Argued January 16, 17, 1930. Decided February 24, 1930.
1. An action for wrongful death will not lie under the Federal Employers' Liability Act where the injury from which death resulted was inflicted two days after the employment of the decedent by the railway company had been terminated. P. 405. 2. The writ of certiorari should not issue to review a case in a state court as one governed by the Federal Employers' Liability Act, if judgment against the carrier was rested upon the state law, pursuant to a finding that the injured person's employment by the carrier had ceased before the injury occurred, and if there was some evidence to support that finding. Id. 152 Va. 263, affirmed.
Mr. J.M. Perry for petitioner.
Mr. Charles Curry, with whom Messrs. R.B. Stephenson and Curry Carter were on the brief, for respondent.

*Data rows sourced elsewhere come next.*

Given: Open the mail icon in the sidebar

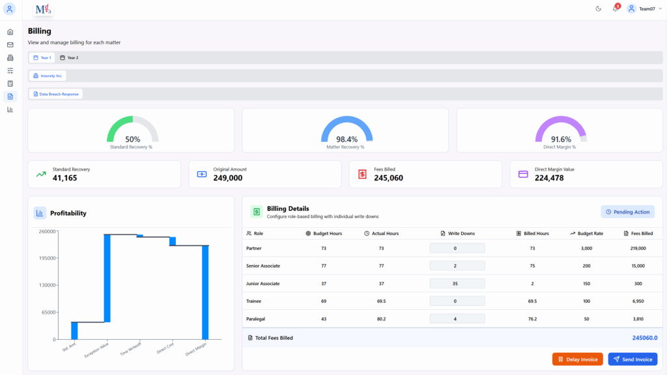Looking at the screenshot, I should coord(10,45).
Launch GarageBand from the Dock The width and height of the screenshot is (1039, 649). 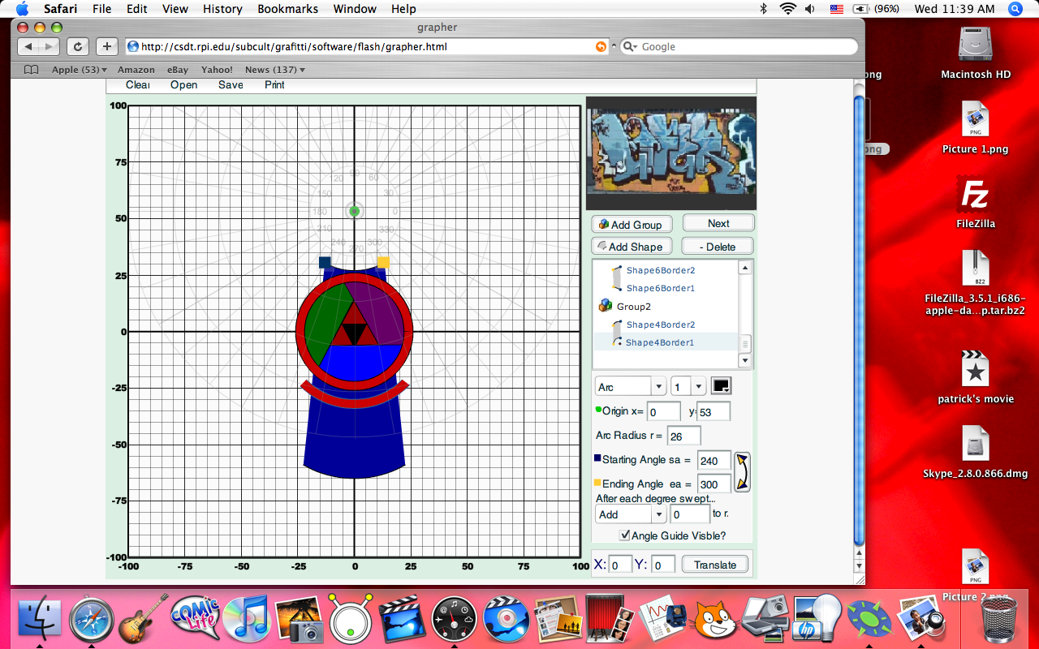[x=144, y=621]
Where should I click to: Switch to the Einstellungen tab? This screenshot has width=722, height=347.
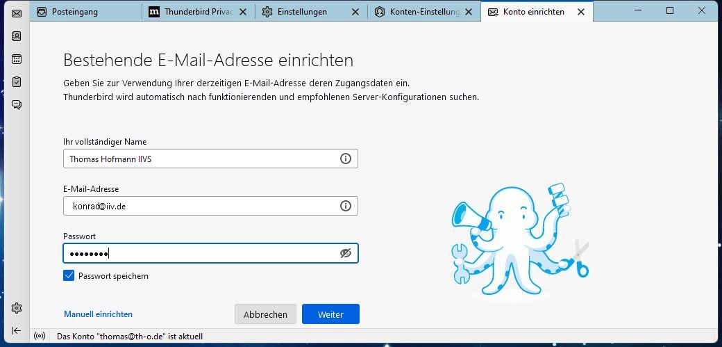coord(302,12)
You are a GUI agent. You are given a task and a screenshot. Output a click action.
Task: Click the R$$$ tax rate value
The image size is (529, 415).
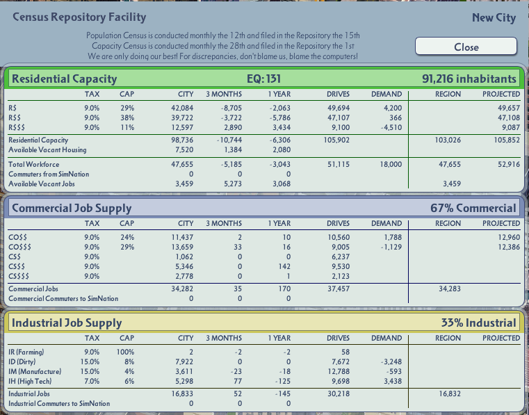[92, 127]
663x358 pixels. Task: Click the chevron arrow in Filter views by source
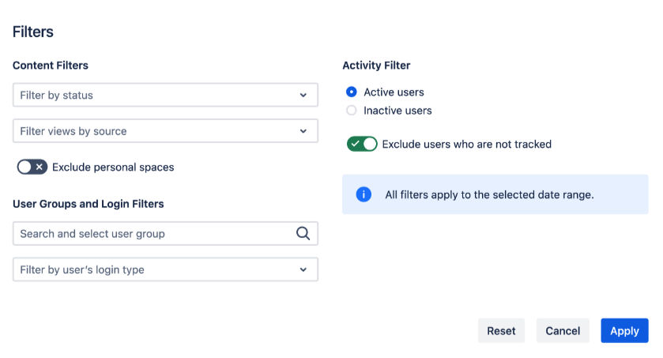point(303,131)
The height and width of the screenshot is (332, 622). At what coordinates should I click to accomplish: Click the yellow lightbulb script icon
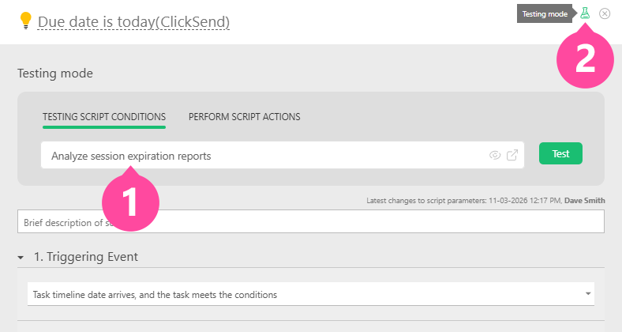25,21
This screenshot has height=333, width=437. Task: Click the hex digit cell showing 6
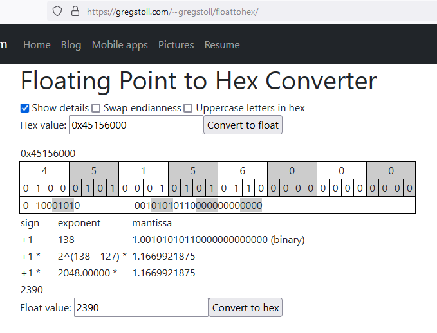(x=243, y=170)
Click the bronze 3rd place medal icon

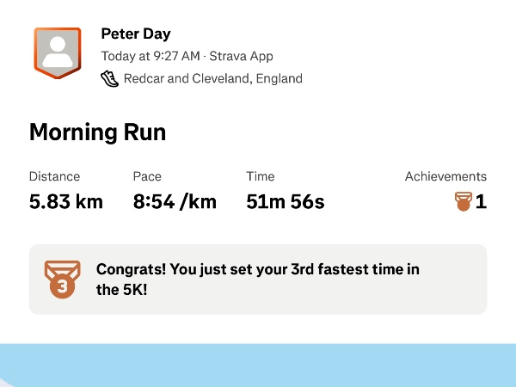[62, 279]

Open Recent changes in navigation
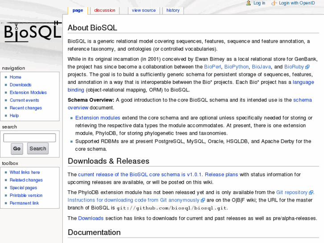coord(26,108)
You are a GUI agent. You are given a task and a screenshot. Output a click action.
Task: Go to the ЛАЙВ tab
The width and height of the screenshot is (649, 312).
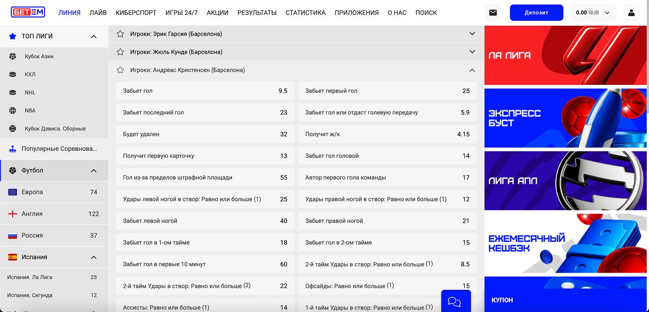tap(98, 13)
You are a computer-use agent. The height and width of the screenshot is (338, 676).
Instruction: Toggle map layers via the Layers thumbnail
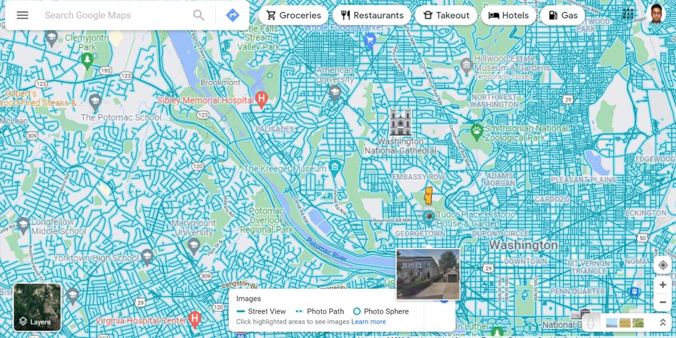37,307
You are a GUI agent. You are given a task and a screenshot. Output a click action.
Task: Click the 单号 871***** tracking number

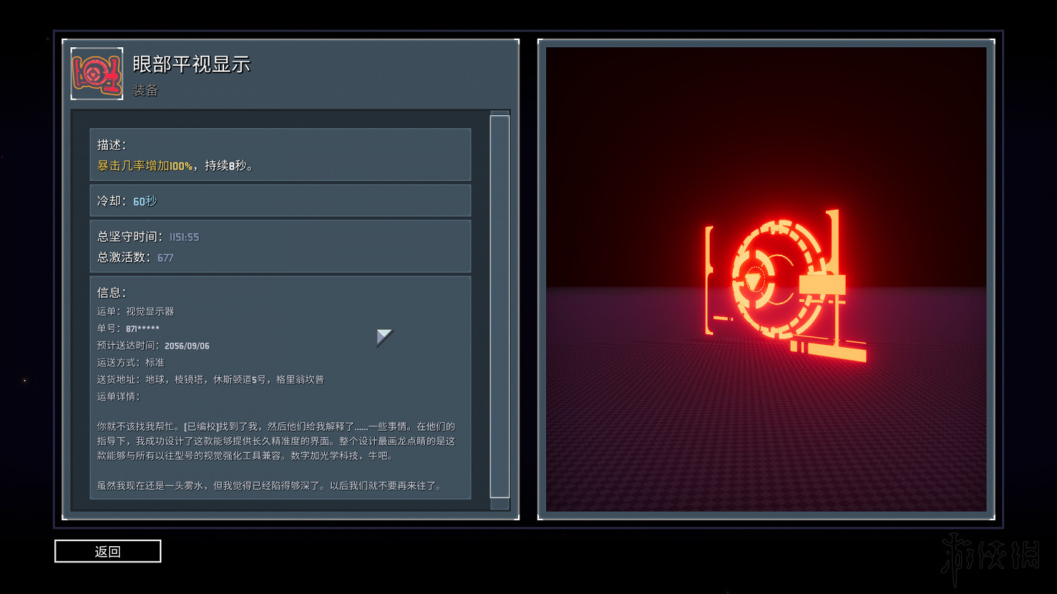tap(128, 329)
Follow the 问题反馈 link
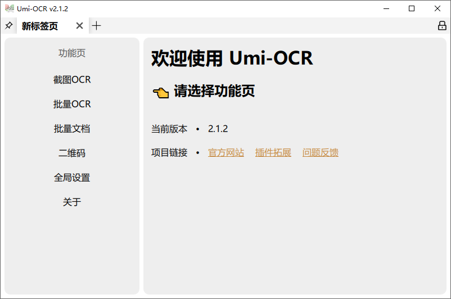 320,152
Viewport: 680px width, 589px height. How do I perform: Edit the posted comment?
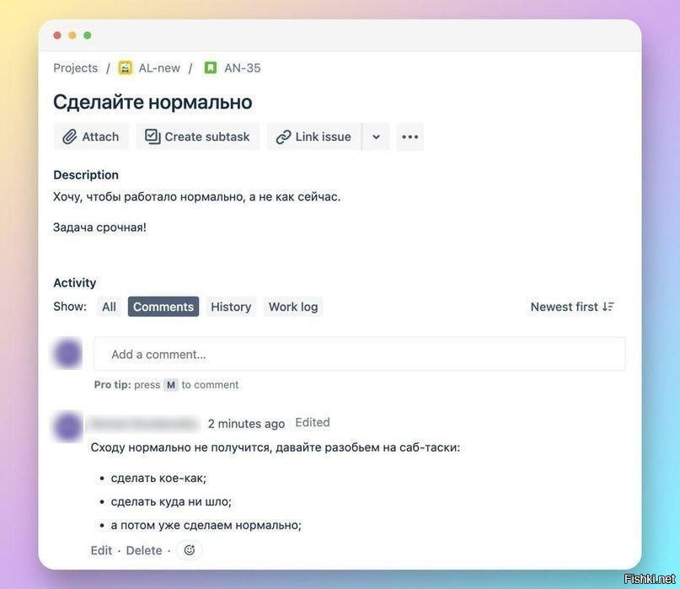coord(101,550)
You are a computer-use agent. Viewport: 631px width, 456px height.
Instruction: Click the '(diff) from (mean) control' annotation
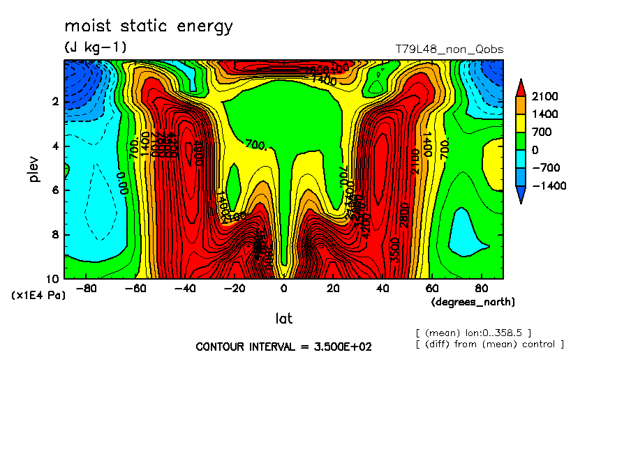point(489,344)
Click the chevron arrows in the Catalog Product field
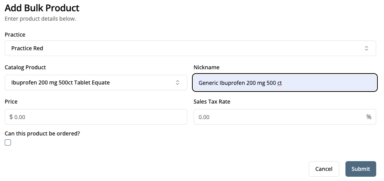384x181 pixels. coord(178,83)
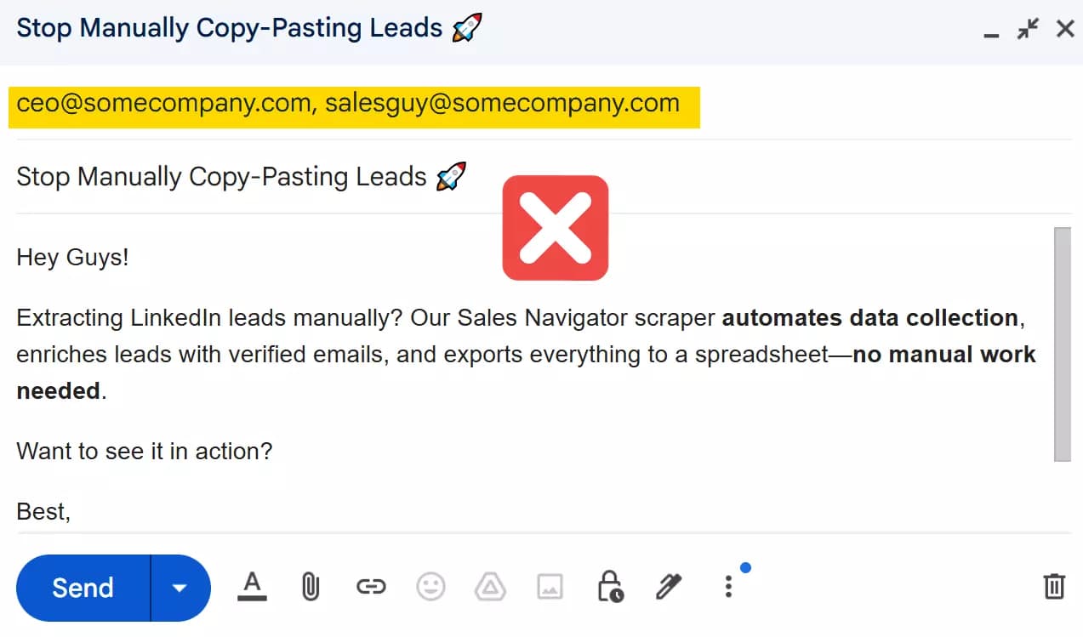Open more options three-dot menu
Image resolution: width=1083 pixels, height=637 pixels.
[728, 587]
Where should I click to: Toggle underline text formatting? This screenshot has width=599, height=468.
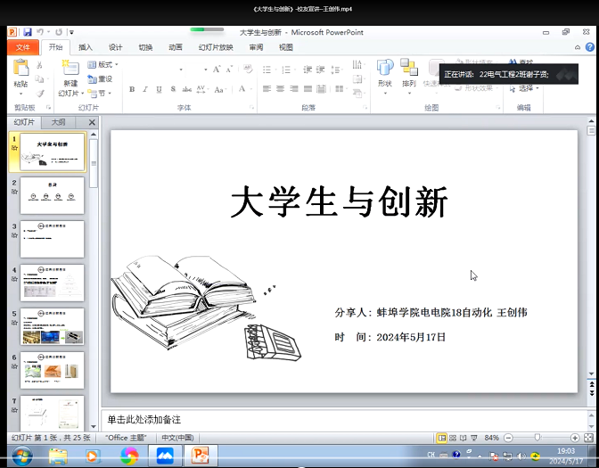[x=157, y=89]
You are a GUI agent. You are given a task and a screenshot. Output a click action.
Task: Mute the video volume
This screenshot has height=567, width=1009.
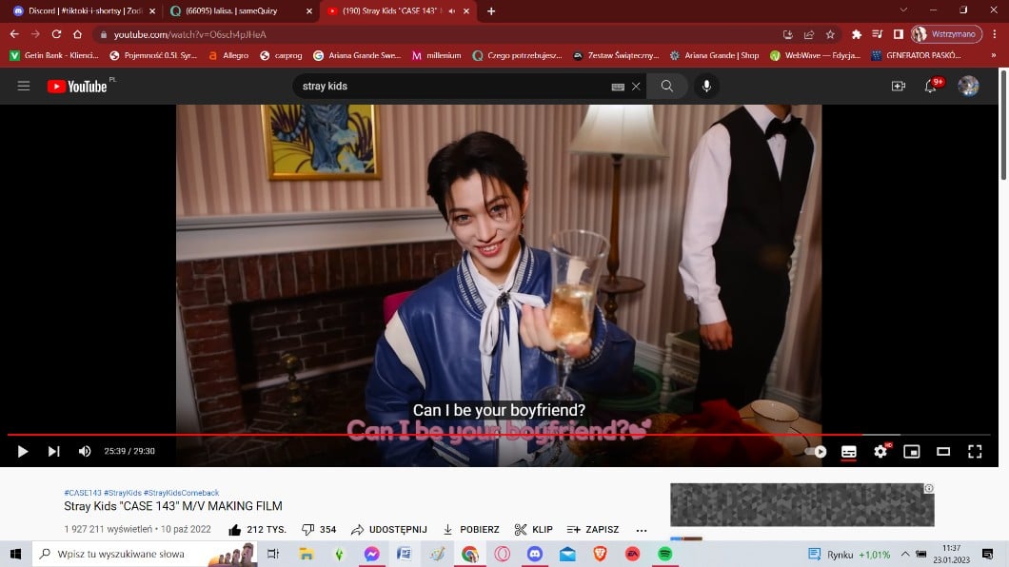pyautogui.click(x=85, y=451)
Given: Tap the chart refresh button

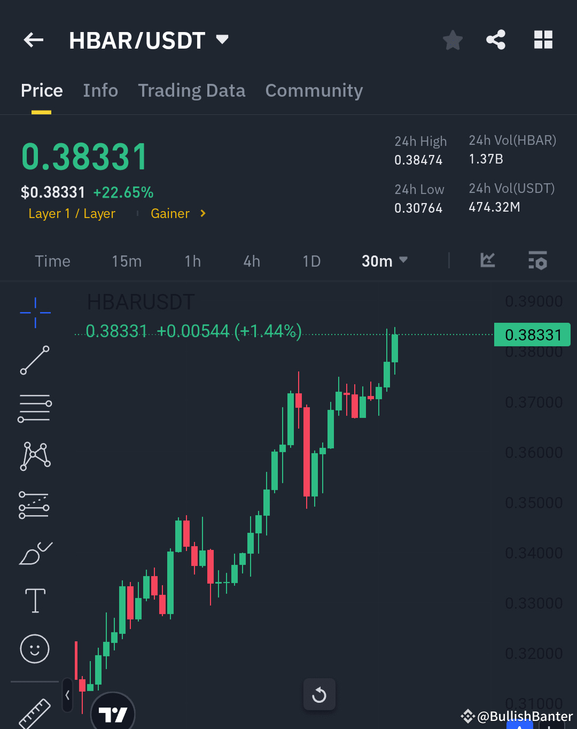Looking at the screenshot, I should [x=319, y=694].
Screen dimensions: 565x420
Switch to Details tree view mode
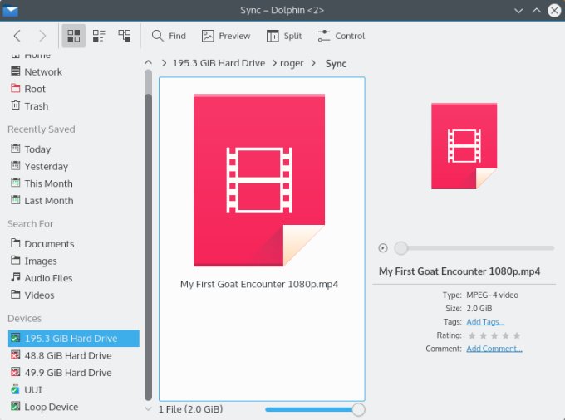(x=125, y=36)
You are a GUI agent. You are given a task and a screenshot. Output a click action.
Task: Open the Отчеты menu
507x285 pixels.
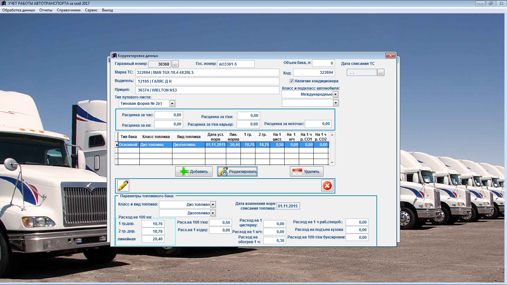click(x=46, y=10)
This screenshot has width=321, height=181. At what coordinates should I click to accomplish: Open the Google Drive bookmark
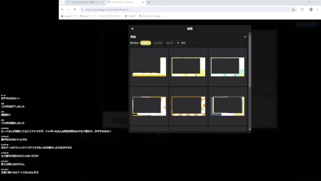[69, 16]
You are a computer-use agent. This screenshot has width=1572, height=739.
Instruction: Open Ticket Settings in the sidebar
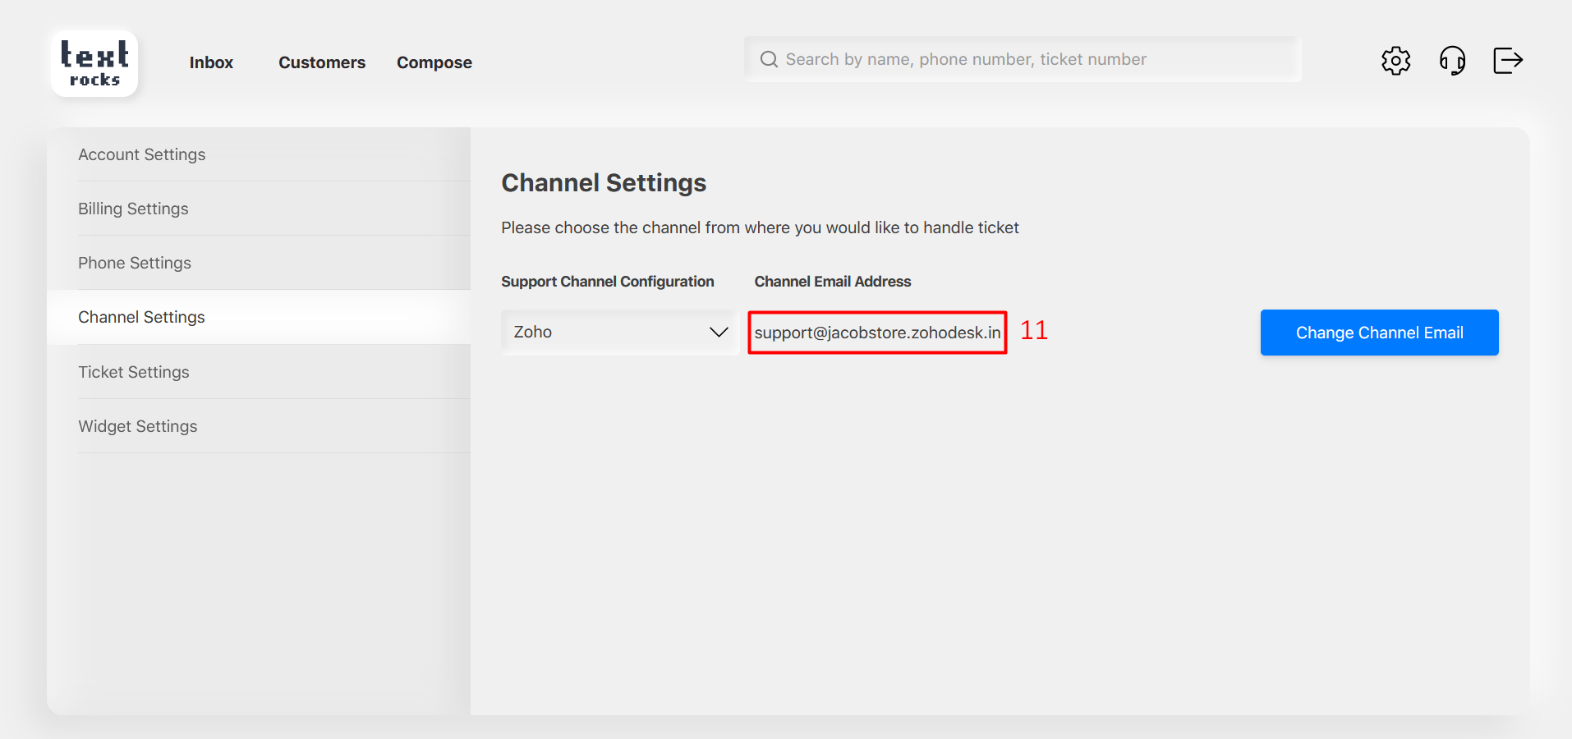(134, 372)
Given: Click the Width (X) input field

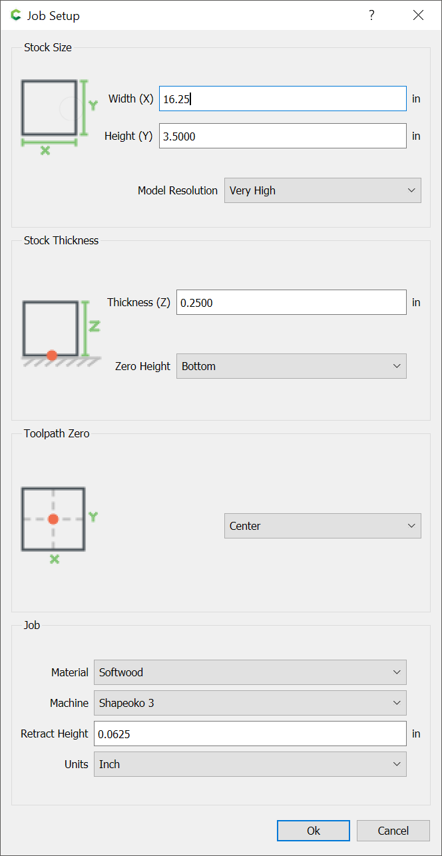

This is an action seeking to charge the petitioner for the death of the respondent's intestate, who was shot and killed by the foreman of a gang in which the deceased if not discharged would have worked. At the trial the petitioner demurred to the evidence, on the ground, among others, that at the time of the killing the parties were engaged in interstate commerce. The demurrer was overruled and the respondent (plaintiff) got judgment, which was affirmed by an equally divided Court. If the parties were governed by the Federal Employers' Liability Act the respondent might have difficulties from the decisions of this Court. Davis v. Green, 260 U.S. 349. Atlantic Coast Line R.R. Co. v. Southwell, 275 U.S. 64. But the deceased was killed on Monday, and there was some evidence that he had been discharged on the Saturday before. If so the Act of Congress did not govern and the parties were left to the State law, with which we have no concern. The writ of certiorari would not have been granted but for the impression that there was no doubt that the deceased was employed by the petitioner in interstate commerce up to the moment immediately preceding his death.
Judgment affirmed.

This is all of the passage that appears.